#### [Document passage]
+-------+

# Galileo Notes: Ephemeris, Anomalies, I/NAV, SFRBX

I’ve recently been spending quite some time on the EU’s Galileo Navigation Satellite System. In this post you’ll find some rough notes on things I’ve found out, both about how to receive data & how to understand the Galileo ephemeris parameters.

Feedback is very welcome on bert@hubertnet.nl or @PowerDNS_Bert! I’m no Galileo specialist, so I am sure this page could be better. Please also let me know if this page has been useful to you.

In learning about Galileo I benefited greatly from reading the source of RTKLIB which provided key insights on both Galileo and the u-blox 8 chipset.

I am using the Navilock NL-8012U Multi GNSS Receiver. This has the fabulous u-blox 8 chipset which is very well documented.

I think almost any device with a u-blox 8 chipset should be fine for your needs.

U-blox ships a rather rough tool called u-center to configure the device. This tool is Windows-only, but runs under Wine if you setup Wine to emulate Windows Vista. The USB serial port showed up for me as COM33, and then things worked. Control-F9 is where you send ‘messages’ to configure the device.

The chip speaks both the NMEA protocol and its own binary UBX format. To get Galileo data, you must specifically enable Galileo, because out of the box it will stick to GPS and GLONASS.

In addition, before you’ll see Galileo specific data in NMEA, you’ll have to enable NMEA 4.1.

To get raw Galileo (and GPS, Glonass, BeiDou and other) frames, enable the UBX-RXM-SFRBX messages via u-center.

## U-blox UBX-RXM-SFRBX messages to I/Nav

This.. is non-trivial. Galileo transmits navigation frames and subframes and words and pages, and parts of these are sent in reverse order. Wordswapping is also going on. Other receivers will do this differently, but it will always be very fiddly work.

+-------+

#### [Dataset excerpt]
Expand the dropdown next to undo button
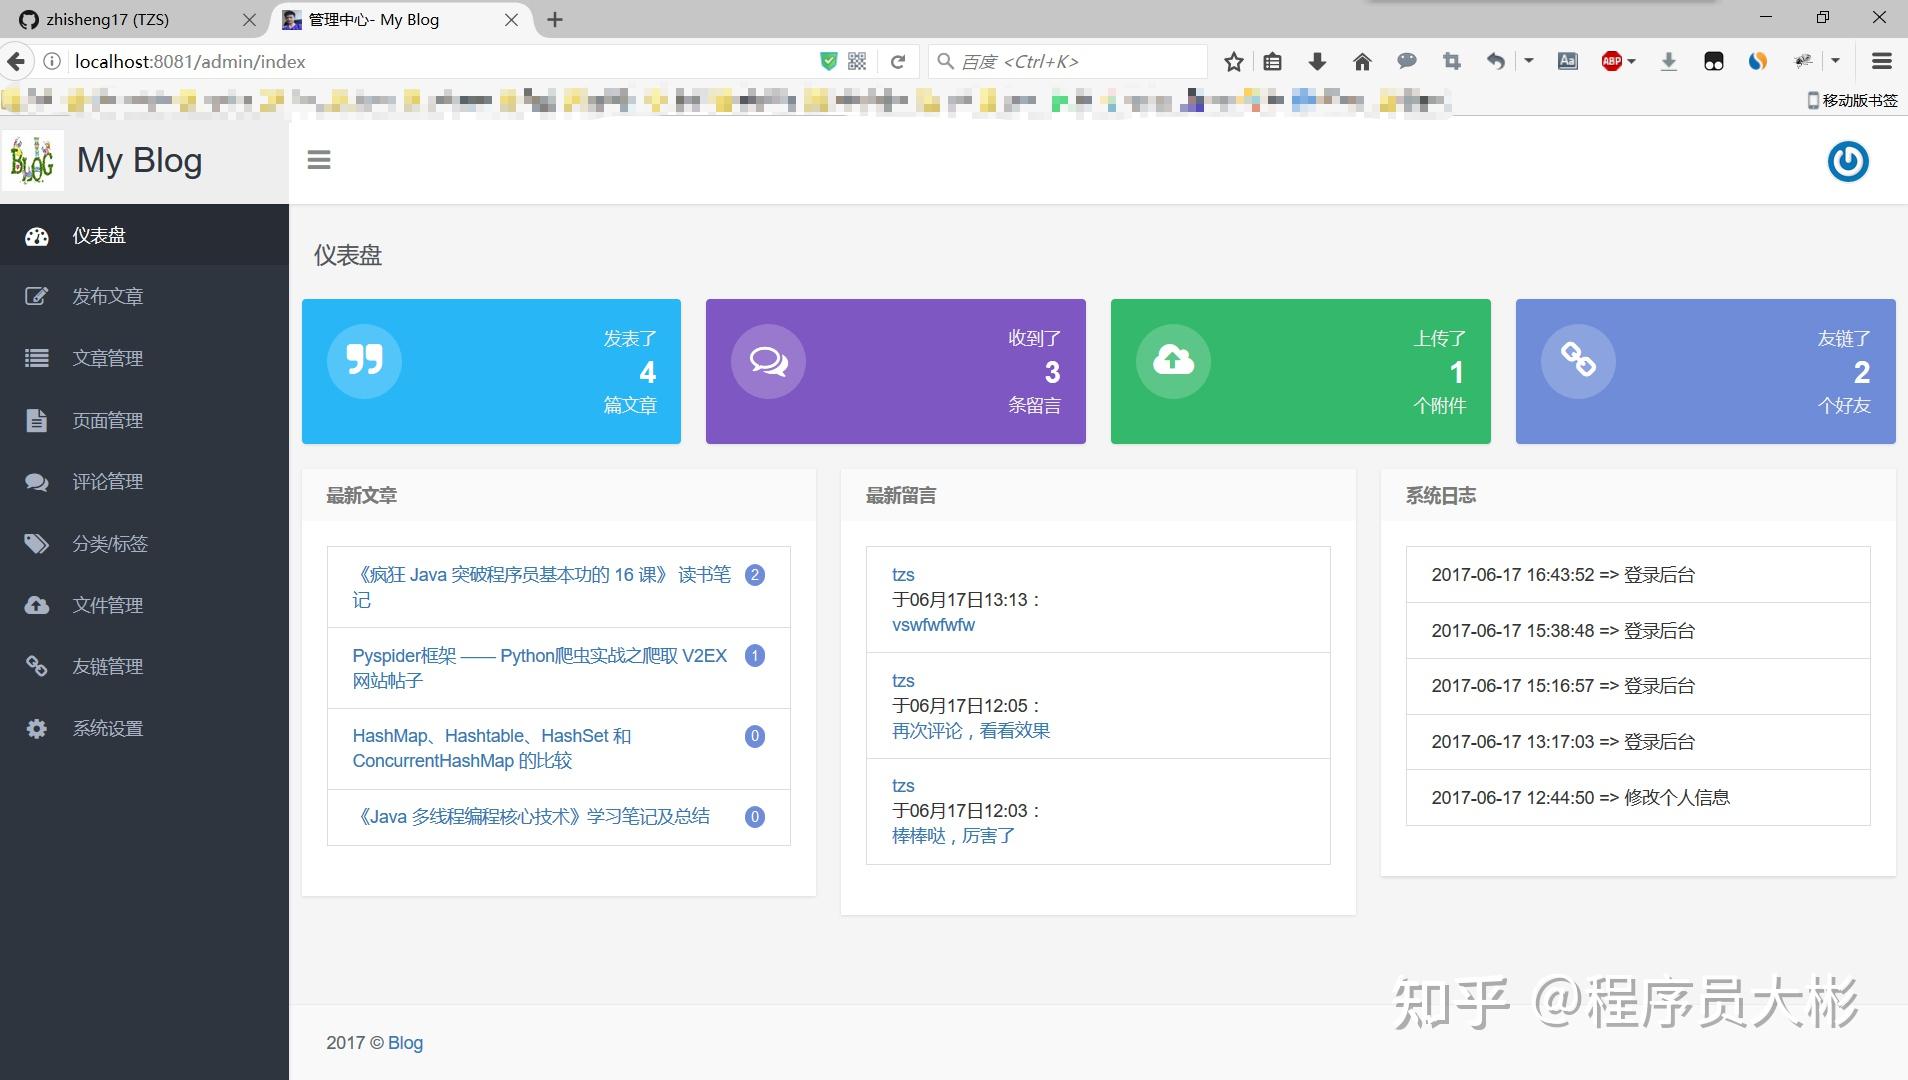 (1527, 61)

+-------+

#### [Your task]
Please answer these questions from the Galileo notes, one answer per line and marked the same way.
(a) Which receiver is being used?
(b) Which NMEA version has to be enabled before Galileo-specific data shows up in NMEA?
(c) In u-center, what key combination is used to send messages that configure the device?

#### [Answer for this exercise]
(a) The Navilock NL-8012U Multi GNSS Receiver
(b) NMEA 4.1
(c) Control-F9